Access to the above collected data is restricted to only authorized SiteSafe employees, with the following exceptions:
- Application access to provide the requested products and services
User access to your own account and the ability to update your information via:
Your business account if you are a business
Your consumer smartphone application account if you choose to have one
Business confirmation that you visited their locations:
Locations entered of that business
Timestamp of completed entry scan procedure associated with that business location
First name only with last initial (no full name, address, email or phone number)
Pass/fail entry scan result (no details of the individual questions or other data points verified)
- Providing visual verification of your results
- Compliance with lawful, health authority, and regulatory body requests
Cookies and Access
If you use the mobile app, SiteSafe requires access to your camera to scan our the SiteSafe QR code.
To confirm your visit, SiteSafe may require access to your geo-location information. SiteSafe does not need to track or record your geo-location continuously, only in the moment you scan into a business location using the SiteSafe QR code.
Restrictions on Use
SiteSafe uses the data collected from you to provide services to our users, improve our products and services, contact you regarding your account, send you information about our services that may be relevant to you, administer your account and other lawful permitted purposes.
SiteSafe will not sell your data to 3rd parties and will not provide it to 3rd parties for the purposes of un- requested advertising. Your data is protected, kept confidential using firewalls, passwords and encryption technology, and is used only for the purposes described above.

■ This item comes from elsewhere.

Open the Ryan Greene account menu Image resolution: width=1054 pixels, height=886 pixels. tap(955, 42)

Your location information is not used for any purpose other than to confirm you visited a business location. Your optional photo is not used for any purposed other than to visually confirm that you are the owner of your account and entry verification results.
Correction of Data
Users have a right to correct personal data in their account. Incorrect contact, business, and billing data can be corrected through either the user’s busines account (if a business) or the users consumer smartphone application at any time. Incorrect self-test or other volunteered self-declared information may be corrected by resubmitting the correct self-test of self-declared information at any time.
Monitoring and Incidents
In addition to management oversight of our systems, SiteSafe uses technology systems to monitor access to your data and investigates any potential unauthorized access. Should we discover any unauthorized access, we will advise you. SiteSafe maintains audit logs to facilitate and verify any such investigations.
Each change to SiteSafe’s security systems or access will be tested to ensure there can be no unauthorized access and to verify compliance with this policy.
Users will have access to their data while they have an active account. SiteSafe maintains data on a redundant database that is backed up daily to ensure no loss of data. 3rd party-provide data is the sole responsibility of the 3rd party provider.
SiteSafe has implemented security measures to help protect your personal information. Despite this, please be aware that no security system can guarantee the absolute security of your data. Below are some of the measures we commit to:
Administrative/Access: Direct database access by users is not permitted and provided to only a limited number of authorized SiteSafe employees and contractors with special user ids for only authorized purposes such as maintenance and upgrades. All other users are restricted to only the data displayed through the user applications (mobile and website) which are designed subject to this policy.
Technical: All data is stored on a protected, encrypted database server managed in Canada. These systems are monitored continuously and kept behind technical firewalls. In addition, SiteSafe applications do not continually broadcast any signal and do not need to run when not in use. The application is only in use when a user chooses to scan a SiteSafe QR code and complete the check-in process at a location. The QR code itself does not contain any private information, only a random number linking it to the correct user account.
Physical: Copies of private information, whether in paper or electronic form, are never to leave SiteSafe’s control, sent anywhere or emailed to anyone outside of SiteSafe without the express written permission of the management.
Retention and Disposition of Personal Data
SiteSafe keeps your data for as long as it deems necessary. In the case of self-check questionnaires, individual answers to questions are not stored or retained. The pass/fail result is kept for a minimum of 30 days, after which SiteSafe may delete this data from our systems. Contact, preferences, and billing information is kept for a minimum of 1 year after the account becomes inactive prior to deletion, or longer as required by law.
This policy is effective as of the date above. SiteSafe may, from time to time, update this policy. At that time, we will notify you of the new policy.